Barbiturate use in procedural sedation has declined dramatically with the rising popularity of etomidate and propofol. Methohexital, the most commonly used barbiturate, has a quick onset and short duration; however, it can precipitate seizures in a small percentage of patients.18 Rectal use of methohexital is reliable and effective and may be an option in selected patients. Another attractive feature for methohexital is the extremely low cost compared to many other options. Pentobarbital is sometimes used for pediatric procedural sedation, but its long recovery time is associated with adverse effects, including agitation.61

Midazolam

When administered intravenously or intranasally, midazolam achieves hypnosis, anxiolysis, and amnesia within minutes and is usually eliminated within one hour.61 When given orally, onset and duration are unpredictably prolonged due to first pass metabolism.18 Midazolam can cause respiratory depression, hypotension, and paradoxical excitement.24 Its effects can be reversed with flumazenil.

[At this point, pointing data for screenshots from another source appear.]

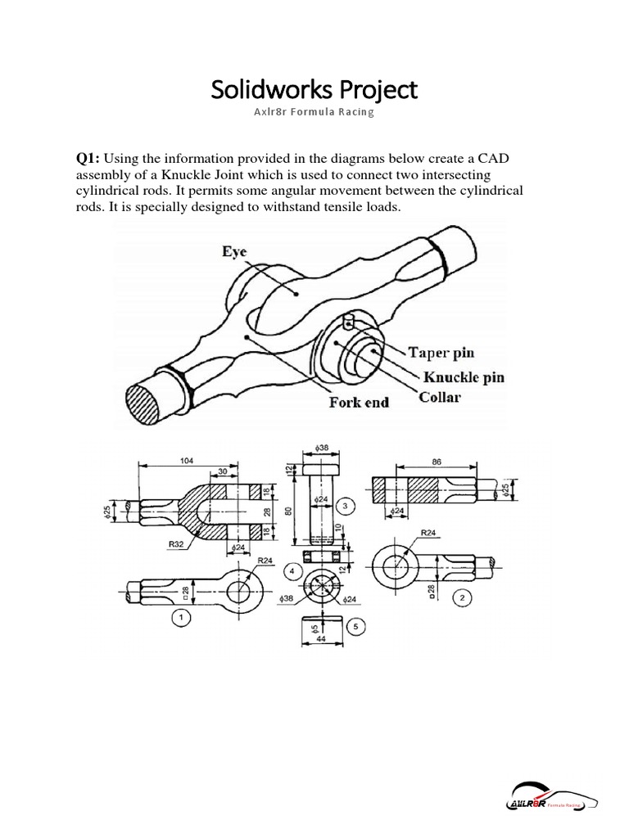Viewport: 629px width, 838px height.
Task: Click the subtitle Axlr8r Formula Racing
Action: click(314, 112)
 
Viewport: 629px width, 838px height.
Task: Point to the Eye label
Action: click(233, 253)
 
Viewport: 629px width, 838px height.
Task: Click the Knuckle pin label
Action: click(464, 377)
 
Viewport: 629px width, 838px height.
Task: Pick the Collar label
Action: click(440, 398)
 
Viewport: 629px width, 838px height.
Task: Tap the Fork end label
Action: click(359, 403)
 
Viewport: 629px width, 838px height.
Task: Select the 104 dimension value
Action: click(188, 460)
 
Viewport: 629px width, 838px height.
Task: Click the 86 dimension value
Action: click(437, 462)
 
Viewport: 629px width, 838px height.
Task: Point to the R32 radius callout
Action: click(176, 543)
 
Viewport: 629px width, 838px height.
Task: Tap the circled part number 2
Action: click(463, 598)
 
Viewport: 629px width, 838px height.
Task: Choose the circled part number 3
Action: click(346, 507)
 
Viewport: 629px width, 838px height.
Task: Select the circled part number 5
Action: click(355, 627)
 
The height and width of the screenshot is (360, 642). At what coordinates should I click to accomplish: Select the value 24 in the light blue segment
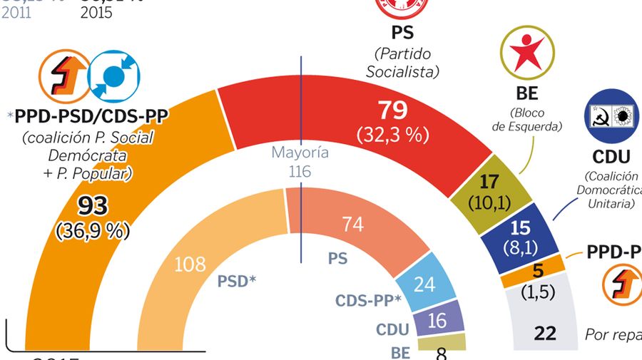(424, 284)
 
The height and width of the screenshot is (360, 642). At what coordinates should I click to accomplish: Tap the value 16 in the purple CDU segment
(437, 322)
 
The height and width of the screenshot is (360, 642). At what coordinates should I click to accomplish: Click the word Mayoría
(300, 153)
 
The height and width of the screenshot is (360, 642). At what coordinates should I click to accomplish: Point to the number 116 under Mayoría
(300, 171)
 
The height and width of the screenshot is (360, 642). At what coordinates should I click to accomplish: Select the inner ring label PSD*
(237, 281)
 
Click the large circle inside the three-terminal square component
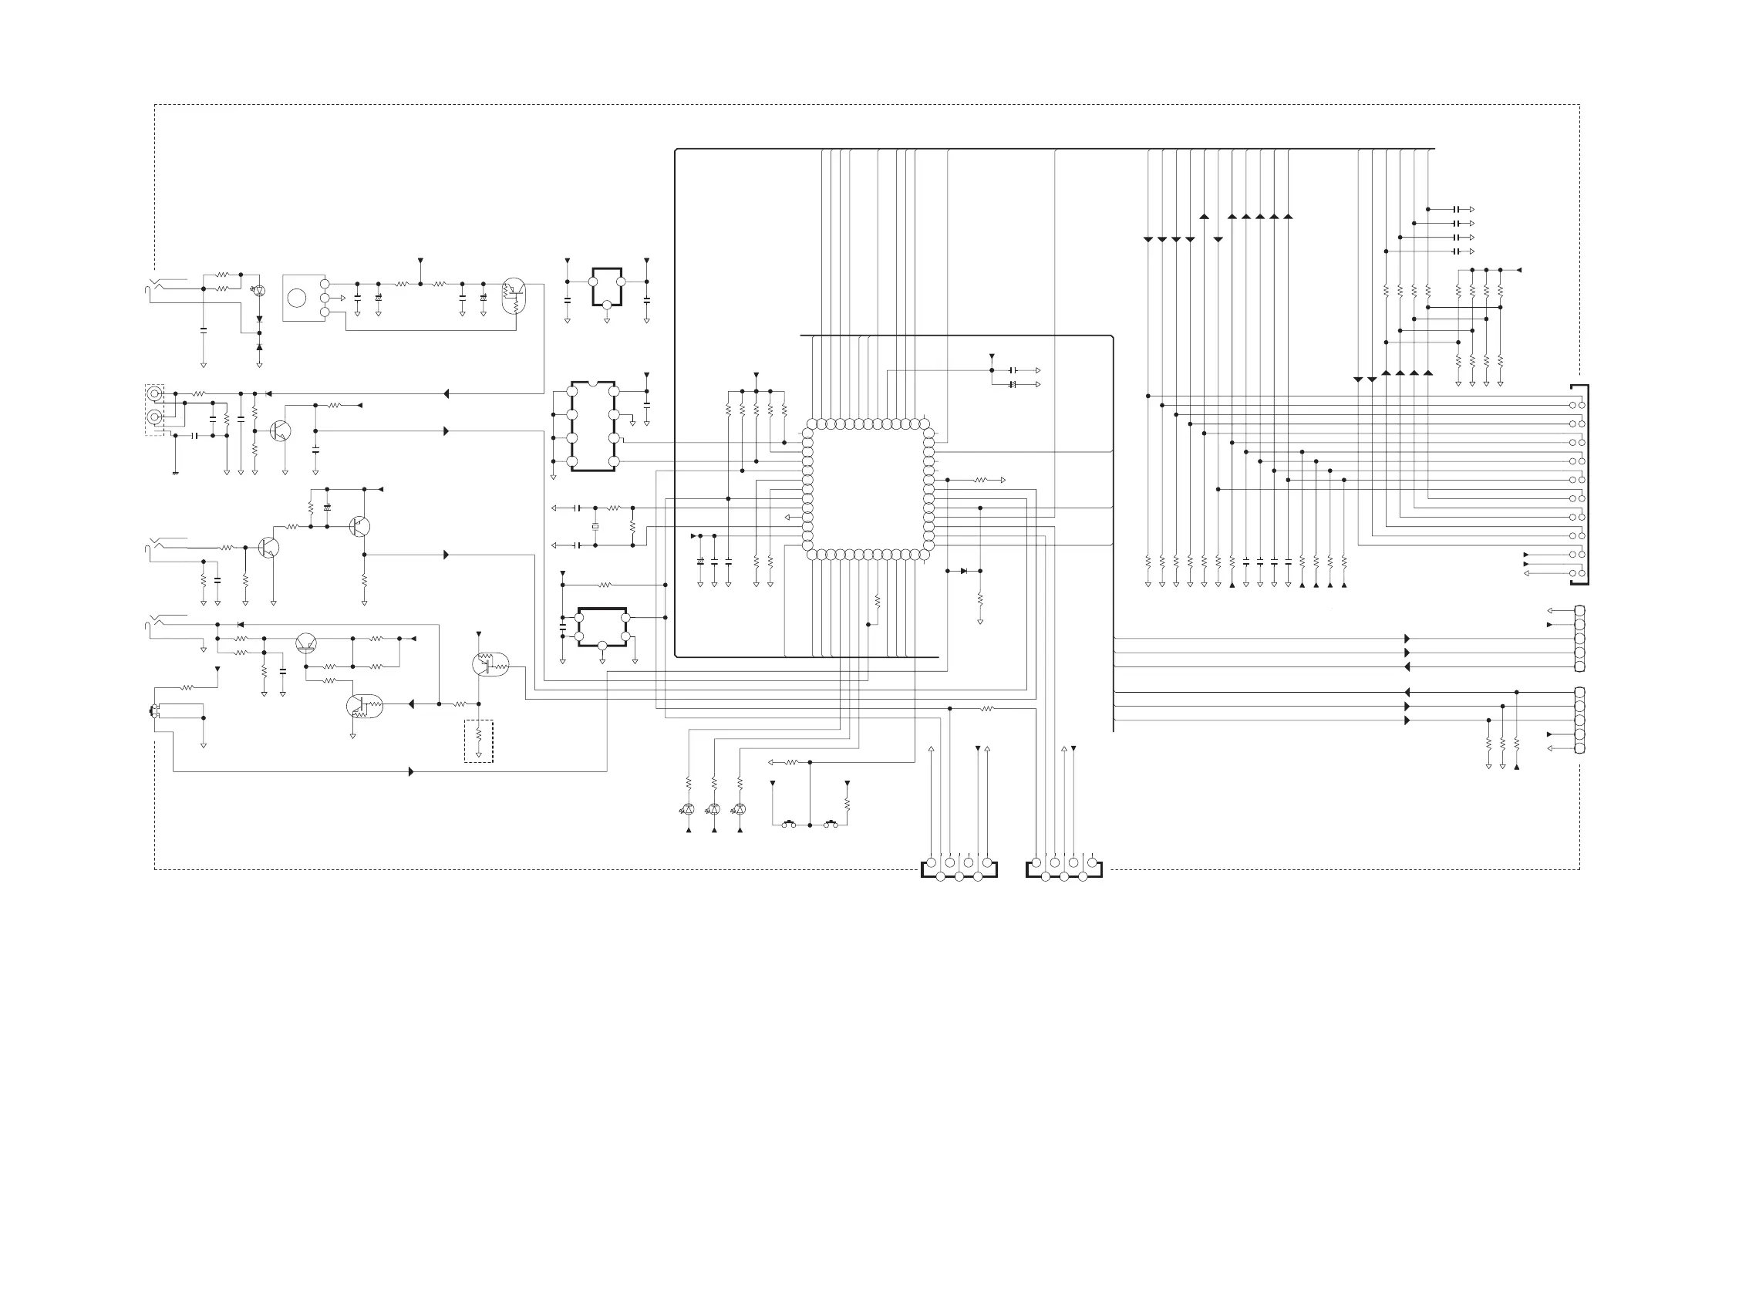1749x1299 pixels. (296, 298)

The main disadvantage of midazolam is the extreme variability in patient dosing and effect. In addition, many pediatric patients will have a paradoxical increased agitation at recommended doses. Midazolam also has no analgesic properties, so it must be combined with an analgesic.

Opioids

Opioids are commonly used for sedation due to their analgesic properties as well as their ability to potentiate the effect of other sedatives. Fentanyl is the most commonly used opioid for procedural sedation because it has a short duration of action and less histamine release than either hydromorphone or morphine.61 Compared with other opiates, fentanyl causes less emesis, pruritus, and hypotension. Respiratory depression, bradycardia, and hypotension are key adverse effects. Remifentanil and alfentanil are even shorter acting than fentanyl and will likely be used more commonly for short procedures in the future.24 Naloxone reverses the effects of opiates.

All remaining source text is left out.